Ce que vous saurez de Vera Candida

Avant d'en savoir un peu plus sur Vera Candida, nous apprendrons à connaître Rose, sa grand-mère, et Violette, sa mère.
L'île de Vatapuna également, qui dans ce roman habité par les femmes, n'est pas la moindre des figures féminines.
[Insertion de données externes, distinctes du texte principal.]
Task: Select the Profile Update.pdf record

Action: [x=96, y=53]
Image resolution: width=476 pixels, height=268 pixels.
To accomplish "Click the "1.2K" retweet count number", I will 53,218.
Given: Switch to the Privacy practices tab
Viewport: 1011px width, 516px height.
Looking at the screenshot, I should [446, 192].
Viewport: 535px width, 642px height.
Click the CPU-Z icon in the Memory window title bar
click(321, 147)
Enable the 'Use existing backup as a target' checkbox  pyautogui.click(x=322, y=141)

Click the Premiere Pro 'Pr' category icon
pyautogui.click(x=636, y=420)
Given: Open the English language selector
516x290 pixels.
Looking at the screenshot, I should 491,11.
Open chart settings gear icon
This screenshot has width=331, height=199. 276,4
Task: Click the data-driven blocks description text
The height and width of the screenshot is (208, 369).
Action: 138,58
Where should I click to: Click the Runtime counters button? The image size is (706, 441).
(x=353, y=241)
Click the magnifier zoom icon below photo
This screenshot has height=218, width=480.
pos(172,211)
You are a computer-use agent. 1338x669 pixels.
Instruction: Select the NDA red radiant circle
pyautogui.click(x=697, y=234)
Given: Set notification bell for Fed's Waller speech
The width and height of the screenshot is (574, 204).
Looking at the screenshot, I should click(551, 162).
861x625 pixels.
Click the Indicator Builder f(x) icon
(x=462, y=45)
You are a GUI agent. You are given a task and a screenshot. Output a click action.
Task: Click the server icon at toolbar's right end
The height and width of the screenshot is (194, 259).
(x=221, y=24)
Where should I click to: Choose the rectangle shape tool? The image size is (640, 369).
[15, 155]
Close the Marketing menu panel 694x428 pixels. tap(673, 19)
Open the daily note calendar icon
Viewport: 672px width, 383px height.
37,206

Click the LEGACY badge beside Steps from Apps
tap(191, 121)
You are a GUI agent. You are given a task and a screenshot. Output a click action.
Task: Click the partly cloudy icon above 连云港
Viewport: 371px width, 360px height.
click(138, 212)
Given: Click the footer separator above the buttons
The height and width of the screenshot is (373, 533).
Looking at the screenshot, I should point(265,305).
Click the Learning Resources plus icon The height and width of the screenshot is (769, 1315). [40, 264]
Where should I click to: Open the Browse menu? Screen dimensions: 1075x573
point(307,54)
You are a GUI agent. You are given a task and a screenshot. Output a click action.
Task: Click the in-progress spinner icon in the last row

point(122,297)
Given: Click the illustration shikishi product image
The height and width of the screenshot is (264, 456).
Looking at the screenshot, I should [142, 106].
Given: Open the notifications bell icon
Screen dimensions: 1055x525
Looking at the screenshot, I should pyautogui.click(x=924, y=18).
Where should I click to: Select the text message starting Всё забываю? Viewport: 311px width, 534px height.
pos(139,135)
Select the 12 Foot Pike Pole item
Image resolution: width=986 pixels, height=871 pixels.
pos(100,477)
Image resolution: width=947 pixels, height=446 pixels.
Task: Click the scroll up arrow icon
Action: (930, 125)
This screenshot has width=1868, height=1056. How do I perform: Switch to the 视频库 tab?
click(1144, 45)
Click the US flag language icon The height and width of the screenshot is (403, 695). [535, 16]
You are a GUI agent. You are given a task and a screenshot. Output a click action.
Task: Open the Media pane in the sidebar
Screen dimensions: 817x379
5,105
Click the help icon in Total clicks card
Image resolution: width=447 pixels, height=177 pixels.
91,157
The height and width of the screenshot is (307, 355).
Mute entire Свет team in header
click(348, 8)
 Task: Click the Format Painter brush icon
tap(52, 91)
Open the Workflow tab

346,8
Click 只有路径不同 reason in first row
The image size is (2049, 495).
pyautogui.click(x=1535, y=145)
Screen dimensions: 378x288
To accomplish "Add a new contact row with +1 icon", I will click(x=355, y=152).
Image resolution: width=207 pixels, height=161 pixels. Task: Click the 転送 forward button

Sur cette île vit l'aïeule, sa fille y mourra, sa petite-fille la fuit, son arrière petite-fille se refusera même à y aborder.
Cet endroit imaginaire, "condensé d'imagerie latino-américaine" comme le souligne Véronique Ovaldé, est ici le terrain de jeu de l'auteur: forêt luxuriante, plages écrasées de soleil, bicoques hantées et palais en ruines engendrent cette lignée de femmes hors-du-commun, amazones caribéennes en quête d'indépendance et de liberté.
Rose, ancienne prostituée reconvertie en pêcheuse de poissons volants, donnera naissance sur le tard à Violette, après avoir été séquestrée par un ogre moderne dans un palais flanqué de 132 marches (66 marches suivies de 66 marches, et pas une au milieu pour s'assoir, s'étonnera la prisonnière).
Violette, un peu simple d'esprit, finira mangée par les fourmis rouges de la forêt canibale, laissant sa fille Vera Candida aux soins de sa grand-mère.
C'est finalement celle-ci que nous suivrons, de sa fuite de Vatapuna pour le continent à l'âge de 15 ans jusqu'à son retour l'année de ses 39 ans, "lorsqu'on lui appr(end) qu'elle va mourir dans 6 mois".
Entre-temps Vera Candida sera recueillie, enceinte, au "Palais des Morues", refuge pour femmes en perdition mené de main de maître par l'énigmatique Renée "à la belle voix de baryton", mettra au monde Monica Rose, s'attardera auprès de Billythekid, le justicier journaliste, avant de choisir le retour à l'île de ses origines afin d'y mourir auprès de sa grand-mère qu'elle espère retrouver après 24 ans d'absence.
Elle laissera sur le continent sa fille Monica Rose, véritable guerrière des temps modernes, dernière de cette lignée de femmes combatives, toutes à leur manière résolues à transformer une vie d'échecs ou d'accidents en un destin choisi et toujours ouvert.
Véronique Ovaldé signe avec Ce que je sais de Vera Candida un joli livre fantaisiste, au goût de merveilleux, à l'écriture énergique et colorée qui se lit comme une fable moderne, dont la gravité des thèmes est allégé par un style réjouissant.